Отлично понимают это офицеры в западной Европе. И помогает им в понимании очень простое средство: разрешение носить вне служебных обязанностей штатское платье. Я знаю очень многих итальянских офицеров. Большинство из них — совсем не монахи: живут развесёлою жизнью, играют, пьют, посещают женщин, но все они остерегаются попасть в сомнительное общество или сомнительную обстановку в униформах своих полков. А если уж случится такая неизбежность, то они — несчастные люди: так и видишь, что дрожит человек за себя, душа у него не на месте, чувствует себя он под дамокловым мечом ответственности за каждое слово, за каждый поступок, за каждую случайность. И, выйди с ним какой либо скандал, — результаты будут, конечно, ещё хуже клыковских: мундирные корпорации там не шутят. А человек в сюртуке — сам толпа. И офицер в мундире на Западе — член корпорации, а офицер в сюртуке — уже полувоенный, член общества. С офицера в мундире — один спрос, с офицера в сюртуке — другой. Случись клыковский скандал, напр., в Риме, то, помимо военно-уголовных взысканий по преступлению, Клыкову было бы поставлено в вину и то обстоятельство, что он понёс форму своего полка в неудобное для неё, увеселительное заведение. У нас, к сожалению. ношение формы для военных обязательно всегда. Ну, так надо либо ослабить это суровое правило, либо принять меры к тому, чтобы «мундиры» с их специальною корпоративною «честью» не появлялись в злачных местах, достоинству корпорации мало отвечающих.

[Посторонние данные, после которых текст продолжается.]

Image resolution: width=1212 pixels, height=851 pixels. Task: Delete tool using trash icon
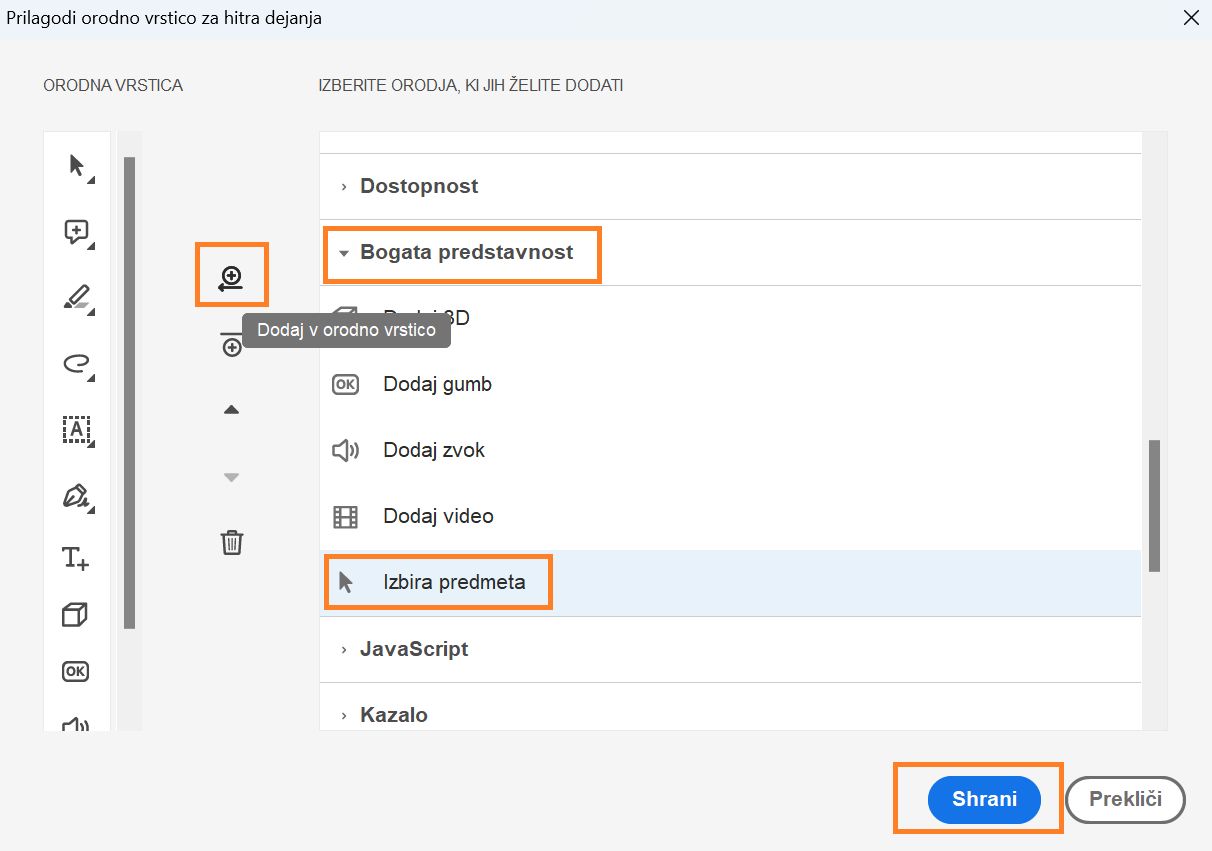(x=232, y=543)
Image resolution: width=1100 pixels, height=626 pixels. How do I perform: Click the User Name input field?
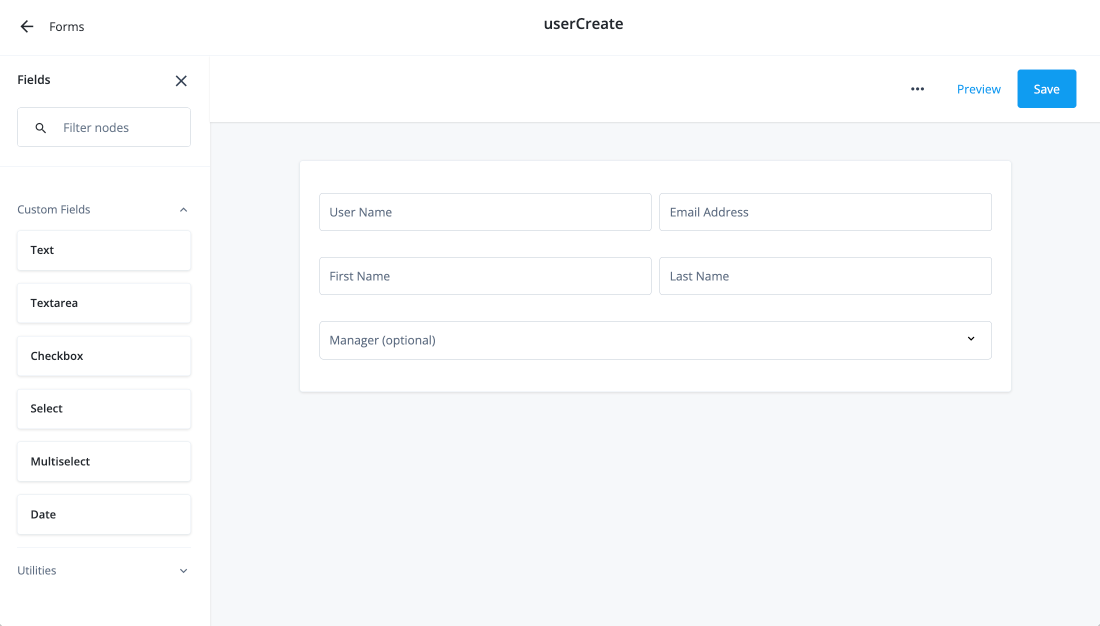click(485, 212)
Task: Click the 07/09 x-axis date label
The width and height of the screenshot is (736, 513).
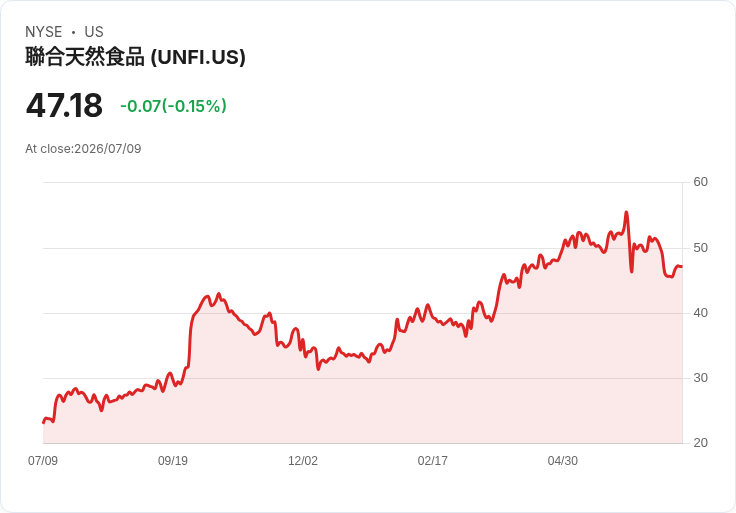Action: coord(43,461)
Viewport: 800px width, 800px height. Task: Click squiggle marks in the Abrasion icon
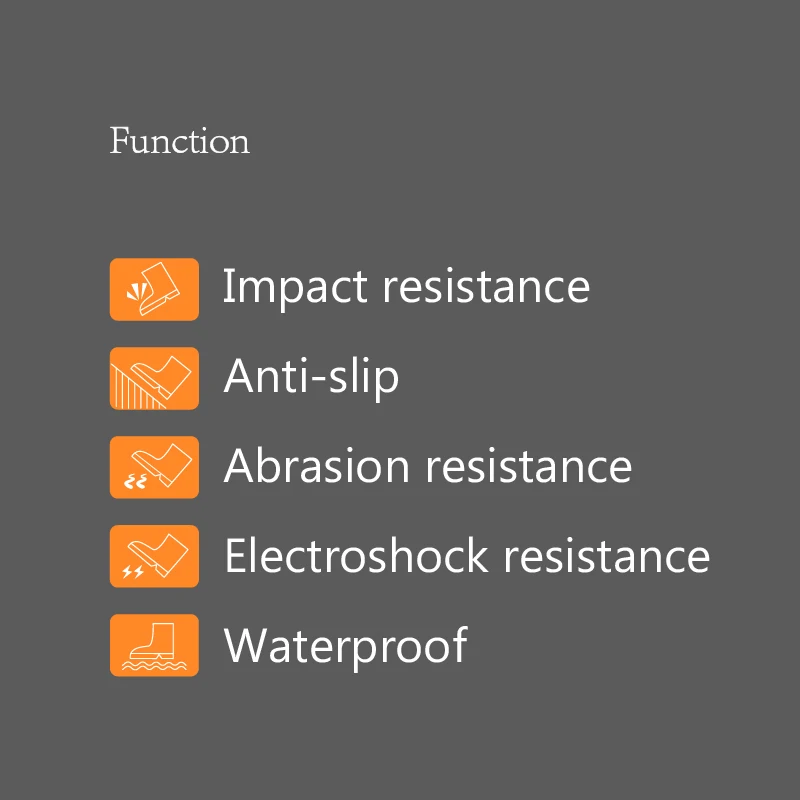click(x=136, y=482)
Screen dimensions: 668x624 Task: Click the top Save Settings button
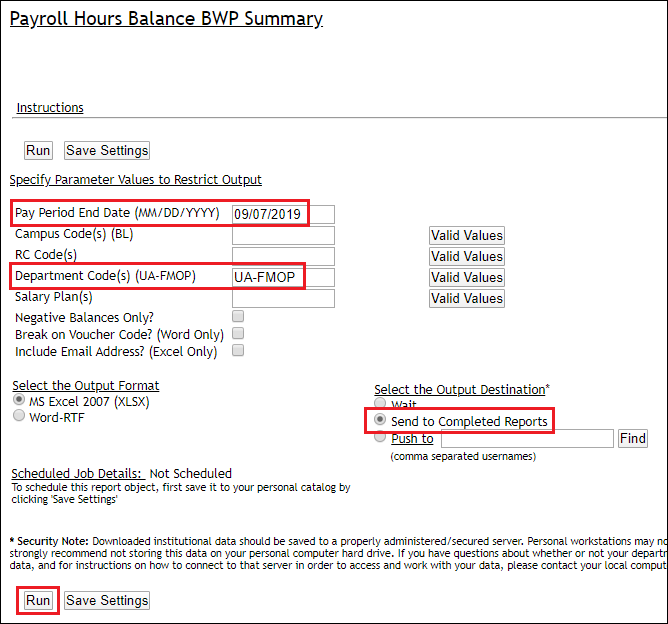pos(107,150)
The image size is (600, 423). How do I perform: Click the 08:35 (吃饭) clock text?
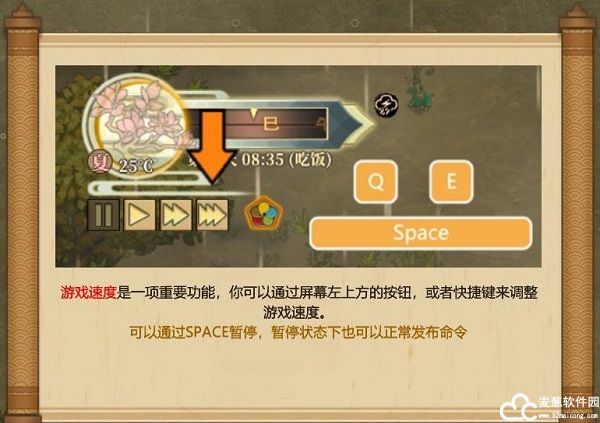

Злополучная Витгенштейнова дуэль выяснила, мимоходом. чрезвычайно опасный пробел в законе о дуэли 1894 года. Оказывается, он не для всех писан. И не только не для всех вообще, т. е. равно военных и статских, но не для всех и военных, а только для военных, состоящих на действительной службе. Оказывается, что Витгенштейн, по закону этому, имел полное право и даже, если хотите, обязанность вызвать Максимова на дуэль, но Максимов — отставной военный — не имел права дуэли принять и должен отвечать за то по закону. Оказывается, что если бы Витгенштейн убил Максимова, то, по точному смыслу и букве «правил о поединках между офицерскими чинами», он не подлежал бы никакой ответственности, так как «дуэли вовсе не наказуются, несмотря на исход их, когда они происходили по приговору суда общества офицеров или были признаны им за единственное средство для восстановления чести». Витгенштейн получил офицерское разрешение на дуэль, — потому она и состоялась. Случилось, однако, что в «дуэли, вовсе ненаказуемой, несмотря на исход её», не Витгенштейн убил Максимова, но Максимов Витгенштейна, не офицер действительной службы отставного, но отставной — офицера действительной службы. И что же? «Ненаказуемости», обещанной правилами, — как не бывало: Максимов был привлечён к уголовной ответственности по общим законам и имел в перспективе заключение в крепости от 2 до 4 лет!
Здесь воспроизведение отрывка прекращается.